Now focus on resolution

Now that you’ve worked through your assistant’s understanding, it’s time to focus on the desired outcome. Here, the question you should be asking yourself is, “Were my users able to complete their requests successfully?”

Start by reviewing the issues your colleagues logged to identify those keeping them from completing their request. Use the “search user statements” to cross-reference your colleagues’ notes with the conversation view inside Watson Assistant to pinpoint the problems. Now go fix the underlying issue within your dialog.

Reviewing each and every conversation is a great way to pinpoint issues early in your assistant’s life. But once you go live and start scaling to thousands of users, it’s not realistic to manually review tens of thousands of conversations!

This is where you’ll want to shift your attention to a success metric to narrow your focus to only those conversations that were unsuccessful. More specifically, we believe that containment, or the percentage of conversations handled without human agent involvement, is a great success metric.
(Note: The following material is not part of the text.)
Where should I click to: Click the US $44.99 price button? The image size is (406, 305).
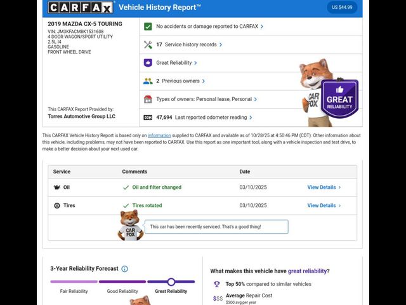click(x=341, y=8)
To get a feel for how to use the containment rate to find problems, start by reviewing the containment charts to identify if there was a specific time period where containment issues were particularly noticeable. From here, you can filter the user conversations to those not resolved during the problematic time period. This allows you to hone in on the problem conversations and keep the review volume to a manageable level.

Prepare to Launch

Now that you have real usage data and have identified some improvements to make, you’re almost ready to set your assistant live to your customers. Just before you do that, there are two features we recommend so you’ll be able to quickly improve your assistant once it’s live.
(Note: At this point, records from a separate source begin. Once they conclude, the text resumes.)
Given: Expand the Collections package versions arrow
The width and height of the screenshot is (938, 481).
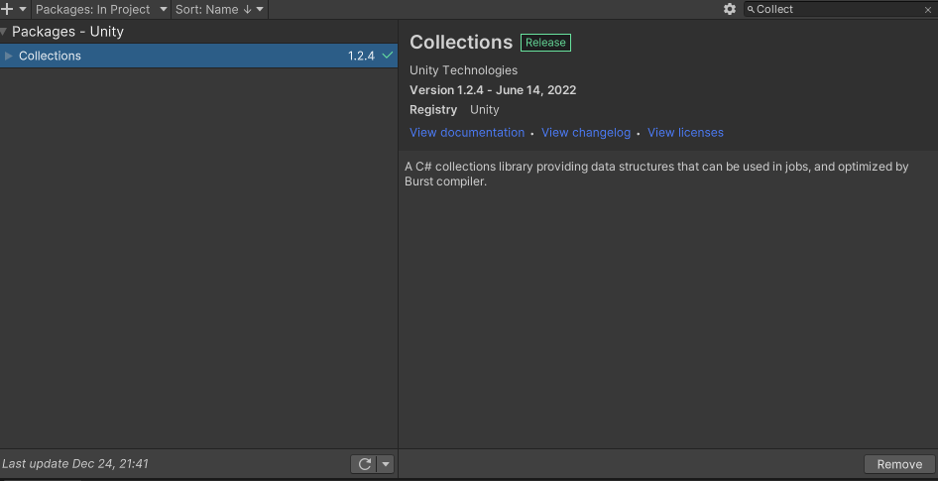Looking at the screenshot, I should coord(9,56).
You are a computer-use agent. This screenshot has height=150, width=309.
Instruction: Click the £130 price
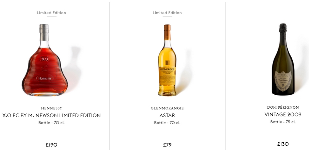coord(283,144)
Autolearning: improve your existing intents automatically

The first feature to enable is Autolearning, which observes and learns from your customers’ behavior and will work to provide the most accurate responses to their questions. This will save you a ton of time fixing issues with intent understanding.

To enable Autolearning, go into the Autolearning tab, and select your live assistant as the data source for observation. Then simply toggle the switch on and let your assistant improve itself. If you don’t yet have an assistant set up for live traffic, we will remind you to set this up in the next post.

Intent Recommendations: find new intents faster

The second feature is Intent Recommendations, which groups messages from your users and gives you a list of suggested intents sorted by how often the messages come up. Using this feature will save you time uncovering which topics to tackle!

To enable Intent Recommendations, go to the main Intents page and select “Recommendation sources” at the top of the page.

We suggest selecting your live assistant under “Connected assistant log” for your data source. Once there is enough traffic flowing through your live assistant, you can leverage Intent Recommendations based on real inquiries.

Again, if you don’t have an assistant set up for live traffic, we will remind you to set this up in the next post.

Wrapping Up

At this point, you should feel confident setting your first assistant live! And once you go live, you can rest assured that you’re also set up to rapidly identify problems and make improvements using the Overview Dashboard, User Conversations view, Autolearning, and Intent Recommendations.

It’s important to remember that you won’t be able to think of every single thing your customers might ask about. And you can’t possibly imagine every single problem that might arise during a conversation. You’re not omniscient, but that’s okay! Why? Because your assistant is already set up with the appropriate fallbacks if things go wrong and because you have all the tools you need to improve your assistant rapidly after you launch!